「マイティ・ソー/ダーク・ワールド」感想


 「帽子を脱いだナポレオン」アラン・テイラー監督「ラッシュ/プライドと友情」クリス・ヘムズワース主演アベンジャーズ新プロジェクトにして、2011年公開マイティ・ソーの続編。

 さすがにニューヨークをド派手にぶっ壊した後だけに、若干スケールダウンの観は否めないものの、全体としては大したマイナス点もなく、非常によくまとまっていたという印象。

 ストーリー的には、それほど特筆すべき点はなく、見せ場である宿敵ロキとの共闘も、まあそうなりますよねぇってな具合。はっきり言えば、ありきたりな内容。しかし演出がいいのか演技がいいのか、はたまた脚本がよかったのか、例えばソーの世界アスガルドと人間の世界、魔法と科学、シリアスとコメディといった、各パートのバランスが秀逸、且つメリハリの付け方が抜群で、シンプルながら観客を飽きさせない。前作ではソームジョルニアを手にするのが後半になってからという事もあり、やや少なめで消化不良に思えたアクションシーンも、今回は冒頭からクライマックスまで目白押し。

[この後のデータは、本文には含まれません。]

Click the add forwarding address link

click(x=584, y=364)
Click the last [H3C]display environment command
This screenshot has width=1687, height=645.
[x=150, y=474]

思いのほか満足の出来だった。

 個人的に注目したいのは、コミックリリーフの使い方。ヘタに狙いに行かず、かといって引っ込み過ぎない、実に自然な形で笑いを入れている点も含め、本来ならガッチガチで面白くも何ともないはずの物語に、適度な緩急をつける要素として、見事に作用している。中でも、カット・デニングス演じるダーシーは、前作以上にその存在感を発揮。一見して単純なアホの子キャラだが、その実確かな知恵と行動力を持ち、時に場を和ませ、時にトラブルを巻き起こすポジションとして、十全に活躍してくれた。
 彼女がいる事で、本作の完成度が格段に上昇したと言っても過言ではあるまい。余談だが、時空の歪みによって地下鉄に飛ばされたソーが、何食わぬ顔で電車に乗り込むシーンは相当に笑った。ただ殴り合ってぶっ壊しまくるだけでなく、笑いもあり涙もあり、ついでにロマンスもありの、意外と様々な要素がギュッと詰まったエンターテイメント作品と評したい。

 正直、かなりの強敵だったにも関わらず、ソー側の存在感が強すぎて、敵役の影が若干薄めだったり、例によって多分にご都合な部分が見受けられたり、何と言っても次のアベンジャーズのための繋ぎ観がハンパなかったりと、色々言いたい点はあるが、まあその辺はご愛嬌という事で享受しよう。大絶賛するほどの傑作ではないにせよ、想像している以上には面白い、そんな作品。さて、キャップの方はどうなる事やら…。

 それよか、ファンタスティック・フォーのリブートの話し、どうなった?


 ☆☆☆★★+

 浅野さんの出番が思ってたより少なかったんで、ちょっと辛口に星3つプラス!!